La gente del alambre
No sé si alguna vez los he llamado así. Son viejos conocidos míos, viejos conocidos de muchos escritores. A veces me gustaría considerarme entre ellos. A veces creo que lo estoy. Usted, tú, que estás leyendo estas páginas, eres, casi seguro, uno de ellos.
En mis ínfulas de escritor fracasado pero potencialmente brillante sueño con dedicarles una novela. Porque no nos engañemos: ellos han escrito la Historia, con mayúscula, de este puñetero planeta. No esos egregios prohombres que salen, ahora, en la televisión y parece que el mundo se rige según sus arbitrarios designios. La Historia es simplemente un reflejo a gran escala, una abstracción de las miriadas de sucesos, muchos de ellos azarosos, que protagoniza la gente del alambre.
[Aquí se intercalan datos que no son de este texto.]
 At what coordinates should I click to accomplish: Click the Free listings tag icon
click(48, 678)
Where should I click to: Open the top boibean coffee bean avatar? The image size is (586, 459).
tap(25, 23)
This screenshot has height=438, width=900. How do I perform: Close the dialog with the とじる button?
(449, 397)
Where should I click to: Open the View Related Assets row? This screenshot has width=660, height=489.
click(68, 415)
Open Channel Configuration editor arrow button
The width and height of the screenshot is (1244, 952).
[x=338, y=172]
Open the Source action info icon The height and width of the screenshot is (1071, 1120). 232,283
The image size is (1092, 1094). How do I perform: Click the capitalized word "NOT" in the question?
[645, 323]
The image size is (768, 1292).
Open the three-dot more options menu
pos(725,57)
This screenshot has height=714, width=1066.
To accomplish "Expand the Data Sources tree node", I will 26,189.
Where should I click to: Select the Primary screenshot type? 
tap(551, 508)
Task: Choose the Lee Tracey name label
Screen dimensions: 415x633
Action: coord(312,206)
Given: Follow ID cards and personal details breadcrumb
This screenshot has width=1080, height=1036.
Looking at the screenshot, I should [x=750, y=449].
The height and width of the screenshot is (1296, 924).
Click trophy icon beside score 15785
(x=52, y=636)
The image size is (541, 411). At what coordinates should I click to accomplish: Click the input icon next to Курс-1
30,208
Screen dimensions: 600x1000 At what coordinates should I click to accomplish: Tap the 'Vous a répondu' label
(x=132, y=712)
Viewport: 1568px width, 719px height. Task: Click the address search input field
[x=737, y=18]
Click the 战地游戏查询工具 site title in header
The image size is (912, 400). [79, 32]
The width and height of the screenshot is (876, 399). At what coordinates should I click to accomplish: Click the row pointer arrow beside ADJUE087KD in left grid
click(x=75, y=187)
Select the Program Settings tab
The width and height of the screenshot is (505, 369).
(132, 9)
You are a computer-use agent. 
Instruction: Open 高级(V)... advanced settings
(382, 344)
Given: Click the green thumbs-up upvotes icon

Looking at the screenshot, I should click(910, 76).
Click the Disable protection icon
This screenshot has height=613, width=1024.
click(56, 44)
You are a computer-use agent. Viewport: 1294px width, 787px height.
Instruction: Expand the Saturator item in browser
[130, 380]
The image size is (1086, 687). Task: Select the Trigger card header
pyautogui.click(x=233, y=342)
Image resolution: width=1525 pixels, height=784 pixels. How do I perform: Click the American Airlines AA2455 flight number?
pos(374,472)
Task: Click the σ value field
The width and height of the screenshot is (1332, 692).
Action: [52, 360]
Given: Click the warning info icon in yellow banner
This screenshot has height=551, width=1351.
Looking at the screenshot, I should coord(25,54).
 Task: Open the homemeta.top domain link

La gente del alambre son esas personas, tan válidos como esos insignes próceres del barato que campan por el báratro, pero que simplemente por la ley de los grandes números se ven relegadas a los pequeños papeles. Y día a día se levantan y arrostran la vida con la mayor dignidad posible, haciendo que este puto mundo funcione y salvándolo con esa infinidad de actos, al parecer nimios, que sustentan este planeta. Son funambulistas de la vida, sin red, acostumbrados a mantenerse sobre el alambre bajo cualquier adversidad y a cumplir su misión de cruzar al otro lado del mismo sin desparramar sus sesos contra el suelo. Como dice Reverte, la vieja y parcheada piel del tambor, la vieja y fiel infantería que no persigue la gloria, aunque siempre se la gana y a veces la obtiene, somos los que sostienen las lanzas en la rendición de Breda. La gente humilde que día a día sale a luchar porque ése es su oficio, o su mala suerte. O porque las cosas son así y no han cambiado nada en 3000 años.